§ Stated task
Please rewrite the listing, beginning at the line that has "Image resolution: width=535" and stopping after the line that has "point(108,342)", keeping every line in that span. Scale each coordinate given as a location by 0.7 and round to whole numbers, with halves going up, while leaving all other numbers unchanged.

§ Data supplied

--- --- ---

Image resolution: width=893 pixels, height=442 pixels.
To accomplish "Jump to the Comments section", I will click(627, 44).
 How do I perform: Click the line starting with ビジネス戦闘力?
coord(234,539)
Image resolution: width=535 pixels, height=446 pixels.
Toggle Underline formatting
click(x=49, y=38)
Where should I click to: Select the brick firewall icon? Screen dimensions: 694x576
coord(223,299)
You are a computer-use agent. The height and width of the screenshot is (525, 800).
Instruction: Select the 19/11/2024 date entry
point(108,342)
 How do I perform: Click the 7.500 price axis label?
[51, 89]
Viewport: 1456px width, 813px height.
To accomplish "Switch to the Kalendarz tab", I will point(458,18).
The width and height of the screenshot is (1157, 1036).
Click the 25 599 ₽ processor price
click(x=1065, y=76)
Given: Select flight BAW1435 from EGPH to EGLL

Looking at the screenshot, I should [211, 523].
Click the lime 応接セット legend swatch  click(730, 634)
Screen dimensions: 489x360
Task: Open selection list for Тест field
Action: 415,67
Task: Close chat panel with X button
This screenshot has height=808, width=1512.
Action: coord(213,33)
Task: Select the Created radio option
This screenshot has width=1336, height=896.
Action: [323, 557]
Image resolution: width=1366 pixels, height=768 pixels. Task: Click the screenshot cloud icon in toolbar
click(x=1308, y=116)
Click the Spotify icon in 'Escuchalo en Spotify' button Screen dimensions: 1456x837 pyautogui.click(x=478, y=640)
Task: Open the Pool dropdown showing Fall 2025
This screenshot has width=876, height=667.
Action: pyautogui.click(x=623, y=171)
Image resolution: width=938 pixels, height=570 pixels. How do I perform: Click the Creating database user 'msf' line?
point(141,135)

--- --- ---

§ Expected answer
Image resolution: width=535 pixels, height=446 pixels.
Toggle Underline formatting
click(x=34, y=27)
Where should I click to: Select the brick firewall icon? Screen dimensions: 694x576
coord(156,209)
You are a computer-use agent. The height and width of the screenshot is (525, 800).
Instruction: Select the 19/11/2024 date entry
point(76,239)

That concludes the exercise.